A percepção de ordem geral, sem nenhuma intenção de julgá-los, verifica-se uma defasagem temporal na terminologia utilizada, na legislação em vigor, desconhecendo a linguagem usual da EAD. Revela-se a falta de intimidade com os termos técnicos. Não se defende aqui um dialeto a ser falado entre especialistas, até porque em EAD, combate-se a tendência da civilização industrial em favor da especialização, ou o que é mais grave, da super-especialização. No entanto, não é possível legislar sem uma sintonia fina com o que está acontecendo em Educação a Distância aqui e alhures. Por ser uma atividade fortemente influenciada pela dinâmica tecnológica, requer dos seus profissionais, docentes e usuários, uma atualização constante. Daí a necessidade dos legisladores atuais e futuros de ouvir e se aconselhar com aqueles que estão em estado permanente de alerta, tal qual um observatório que registra as mudanças constantes no cenário nacional e internacional da EAD. Se não há domínio da terminologia atual, como legislar para o futuro com informações já ultrapassadas? Sem falar na tendência atávica dos legisladores, regidos por princípios de ortodoxia legal e presos a legislações ultrapassadas. Em educação, de um modo geral, e com mais propriedade em EAD, a necessidade se revela pela busca de atitudes consensuais, em prol de uma legislação consuentudinária. Exemplo bem sucedido dos países em que a Educação é solução para os problemas do povo e não mais um problema insolúvel e crônico dos seus cidadãos.

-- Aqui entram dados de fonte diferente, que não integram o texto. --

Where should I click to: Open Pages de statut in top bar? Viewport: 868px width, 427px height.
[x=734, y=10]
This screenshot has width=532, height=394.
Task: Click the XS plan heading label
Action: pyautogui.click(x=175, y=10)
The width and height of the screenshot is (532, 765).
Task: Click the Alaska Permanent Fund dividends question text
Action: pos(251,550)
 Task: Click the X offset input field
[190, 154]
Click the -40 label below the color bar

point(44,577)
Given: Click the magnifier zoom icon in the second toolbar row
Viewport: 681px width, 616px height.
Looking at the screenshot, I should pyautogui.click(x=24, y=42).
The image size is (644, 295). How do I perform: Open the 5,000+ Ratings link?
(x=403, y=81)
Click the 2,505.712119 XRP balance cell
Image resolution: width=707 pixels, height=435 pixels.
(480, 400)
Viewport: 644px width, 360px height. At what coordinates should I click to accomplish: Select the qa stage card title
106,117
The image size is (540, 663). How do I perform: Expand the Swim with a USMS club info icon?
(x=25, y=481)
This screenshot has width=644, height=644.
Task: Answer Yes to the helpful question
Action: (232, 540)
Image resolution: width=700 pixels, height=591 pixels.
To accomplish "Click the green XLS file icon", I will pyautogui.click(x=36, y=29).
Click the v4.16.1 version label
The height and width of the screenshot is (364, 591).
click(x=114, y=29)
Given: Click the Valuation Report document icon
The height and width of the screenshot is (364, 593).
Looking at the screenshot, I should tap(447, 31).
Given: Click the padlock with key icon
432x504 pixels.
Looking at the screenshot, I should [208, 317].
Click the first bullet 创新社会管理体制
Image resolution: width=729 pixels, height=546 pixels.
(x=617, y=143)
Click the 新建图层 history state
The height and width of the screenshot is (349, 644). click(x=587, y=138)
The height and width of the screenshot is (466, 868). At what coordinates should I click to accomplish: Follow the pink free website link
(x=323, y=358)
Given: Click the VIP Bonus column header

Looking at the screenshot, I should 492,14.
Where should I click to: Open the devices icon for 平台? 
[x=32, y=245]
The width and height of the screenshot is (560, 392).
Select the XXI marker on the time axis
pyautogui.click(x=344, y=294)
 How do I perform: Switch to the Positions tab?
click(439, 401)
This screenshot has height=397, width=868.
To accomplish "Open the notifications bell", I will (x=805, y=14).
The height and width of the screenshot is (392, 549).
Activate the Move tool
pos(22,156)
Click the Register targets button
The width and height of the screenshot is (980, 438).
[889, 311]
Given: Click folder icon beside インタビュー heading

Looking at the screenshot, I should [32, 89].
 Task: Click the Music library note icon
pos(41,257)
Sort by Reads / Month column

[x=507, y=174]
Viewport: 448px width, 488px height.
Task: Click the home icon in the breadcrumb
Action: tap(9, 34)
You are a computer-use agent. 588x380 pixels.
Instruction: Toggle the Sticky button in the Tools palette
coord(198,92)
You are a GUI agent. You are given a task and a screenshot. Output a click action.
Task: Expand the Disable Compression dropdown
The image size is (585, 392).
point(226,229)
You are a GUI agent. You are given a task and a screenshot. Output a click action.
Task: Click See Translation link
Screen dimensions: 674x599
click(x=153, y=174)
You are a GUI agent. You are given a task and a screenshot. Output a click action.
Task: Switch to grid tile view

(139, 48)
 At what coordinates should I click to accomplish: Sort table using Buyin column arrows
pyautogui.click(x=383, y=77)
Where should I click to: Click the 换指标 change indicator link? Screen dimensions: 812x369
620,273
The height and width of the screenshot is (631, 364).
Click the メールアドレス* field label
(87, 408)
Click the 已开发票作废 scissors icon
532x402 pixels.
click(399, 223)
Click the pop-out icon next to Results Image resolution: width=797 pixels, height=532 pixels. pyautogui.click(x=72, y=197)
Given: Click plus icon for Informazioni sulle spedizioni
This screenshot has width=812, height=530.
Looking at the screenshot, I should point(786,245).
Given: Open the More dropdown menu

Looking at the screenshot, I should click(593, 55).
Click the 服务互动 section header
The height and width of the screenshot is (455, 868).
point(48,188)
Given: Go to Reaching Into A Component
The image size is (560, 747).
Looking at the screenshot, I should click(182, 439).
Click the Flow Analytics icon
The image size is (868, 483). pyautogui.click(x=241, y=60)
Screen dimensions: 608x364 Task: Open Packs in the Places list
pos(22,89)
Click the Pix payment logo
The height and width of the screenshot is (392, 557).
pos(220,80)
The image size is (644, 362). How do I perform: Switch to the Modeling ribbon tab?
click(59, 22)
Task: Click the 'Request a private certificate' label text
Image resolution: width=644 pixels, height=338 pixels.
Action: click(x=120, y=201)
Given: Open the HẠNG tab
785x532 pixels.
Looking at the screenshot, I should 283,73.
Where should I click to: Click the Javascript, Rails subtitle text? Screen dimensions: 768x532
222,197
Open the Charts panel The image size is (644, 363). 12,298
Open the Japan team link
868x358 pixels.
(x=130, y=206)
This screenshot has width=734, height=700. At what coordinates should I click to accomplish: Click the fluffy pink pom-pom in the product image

Não é propósito deste artigo analisar a gênese dos legisladores, quer sejam eleitos pelo voto direto, quer sejam escolhidos pelos seus méritos ou pelas corporações. Qualquer que seja o caso, é necessário sapiência e humildade para ouvir os profissionais familiarizados com a metodologia, com a prática e com a avaliação dos resultados da Educação a Distância.
O Ministério da Educação tem em seu comando um titular que acredita e faz Educação a Distância por onde passa, em sua experiente vida de gestor público. Mesmo assim, ao observar o recente esforço do Ministério e da sua Secretaria voltada para o tema, ainda não foi possível imprimir, diga-se de passagem, que é muito cedo para uma avaliação, daí o crédito de confiança - uma mudança que tem muito a ver com as crenças e tradições daqueles que trabalham no setor e principalmente, daqueles que fazem as leis que regulam o processo educacional.
Neste particular, a Diretoria da ABED tem sido pródiga em procurar e oferecer aos diferentes governos os seus préstimos a favor de um assessoramento qualitativo, gratuito e voluntário. A ABED, como missão de uma sociedade científica e comprometida apenas com a qualidade e a seriedade em EAD, continua disposta a colaborar na construção de um arcabouço legal mínimo, factível e estimulante para a EAD no Brasil. No momento, a ABED, juntamente com outros interlocutores, por solicitação do SEED, analisa uma iniciativa de simplificar a impeditiva legislação atual.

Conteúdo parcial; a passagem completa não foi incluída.